Exercise instructions =>
Reproduce these rows word for word, starting at the line that contains "hybrid (233, 792)" and stopping after the line that contains "been is located at coordinates (360, 275).".

[Records for locating displayed items]

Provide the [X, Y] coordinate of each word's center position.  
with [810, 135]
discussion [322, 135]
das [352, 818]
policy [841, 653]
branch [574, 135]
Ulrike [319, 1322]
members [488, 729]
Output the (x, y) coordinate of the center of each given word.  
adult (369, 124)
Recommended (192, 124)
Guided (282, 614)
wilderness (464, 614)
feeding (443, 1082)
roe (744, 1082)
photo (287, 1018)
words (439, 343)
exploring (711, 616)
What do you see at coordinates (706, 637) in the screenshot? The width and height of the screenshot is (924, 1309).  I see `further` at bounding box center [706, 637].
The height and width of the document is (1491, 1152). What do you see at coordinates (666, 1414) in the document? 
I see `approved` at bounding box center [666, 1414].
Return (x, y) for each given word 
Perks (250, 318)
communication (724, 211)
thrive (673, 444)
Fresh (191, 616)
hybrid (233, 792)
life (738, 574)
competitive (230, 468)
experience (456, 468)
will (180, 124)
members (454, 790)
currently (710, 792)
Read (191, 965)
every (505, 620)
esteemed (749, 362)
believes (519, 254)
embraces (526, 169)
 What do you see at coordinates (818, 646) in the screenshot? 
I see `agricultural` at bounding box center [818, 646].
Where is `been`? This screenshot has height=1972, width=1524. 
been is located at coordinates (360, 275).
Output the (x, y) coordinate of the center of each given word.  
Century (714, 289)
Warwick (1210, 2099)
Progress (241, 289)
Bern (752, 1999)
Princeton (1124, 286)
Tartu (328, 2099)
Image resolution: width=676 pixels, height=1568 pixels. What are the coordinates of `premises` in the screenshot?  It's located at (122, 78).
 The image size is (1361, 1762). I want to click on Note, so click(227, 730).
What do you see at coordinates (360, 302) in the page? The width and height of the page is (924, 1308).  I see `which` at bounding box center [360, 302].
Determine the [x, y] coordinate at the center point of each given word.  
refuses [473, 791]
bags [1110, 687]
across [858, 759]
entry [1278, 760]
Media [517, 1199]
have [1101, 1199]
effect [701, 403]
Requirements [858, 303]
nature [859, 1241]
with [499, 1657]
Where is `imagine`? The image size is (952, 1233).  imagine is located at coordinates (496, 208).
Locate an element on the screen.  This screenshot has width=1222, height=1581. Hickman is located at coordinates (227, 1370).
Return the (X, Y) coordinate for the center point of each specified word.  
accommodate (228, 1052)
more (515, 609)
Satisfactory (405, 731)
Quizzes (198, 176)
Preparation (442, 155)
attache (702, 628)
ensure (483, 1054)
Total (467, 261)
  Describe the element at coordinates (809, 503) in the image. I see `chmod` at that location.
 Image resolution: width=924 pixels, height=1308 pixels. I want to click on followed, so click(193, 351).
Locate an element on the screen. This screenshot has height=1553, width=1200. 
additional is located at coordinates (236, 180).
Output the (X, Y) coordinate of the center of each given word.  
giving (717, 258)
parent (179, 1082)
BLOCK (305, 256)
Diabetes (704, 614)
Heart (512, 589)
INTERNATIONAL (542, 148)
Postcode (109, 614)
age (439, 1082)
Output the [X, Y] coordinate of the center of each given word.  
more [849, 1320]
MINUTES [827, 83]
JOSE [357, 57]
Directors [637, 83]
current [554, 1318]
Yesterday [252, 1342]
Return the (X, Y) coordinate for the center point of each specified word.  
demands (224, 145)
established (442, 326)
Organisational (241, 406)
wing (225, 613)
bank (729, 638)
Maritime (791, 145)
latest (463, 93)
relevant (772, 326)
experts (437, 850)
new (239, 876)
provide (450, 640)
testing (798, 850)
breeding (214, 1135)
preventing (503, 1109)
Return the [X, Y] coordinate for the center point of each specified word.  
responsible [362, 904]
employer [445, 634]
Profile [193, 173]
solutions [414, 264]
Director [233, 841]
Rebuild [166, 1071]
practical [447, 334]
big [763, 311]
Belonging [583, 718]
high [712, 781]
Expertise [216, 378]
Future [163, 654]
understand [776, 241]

Result of this task =>
hybrid (233, 792)
life (738, 574)
competitive (230, 468)
experience (456, 468)
will (180, 124)
members (454, 790)
currently (710, 792)
Read (191, 965)
every (505, 620)
esteemed (749, 362)
believes (519, 254)
embraces (526, 169)
 What do you see at coordinates (818, 646) in the screenshot? 
I see `agricultural` at bounding box center [818, 646].
Where is `been`? This screenshot has height=1972, width=1524. 
been is located at coordinates (360, 275).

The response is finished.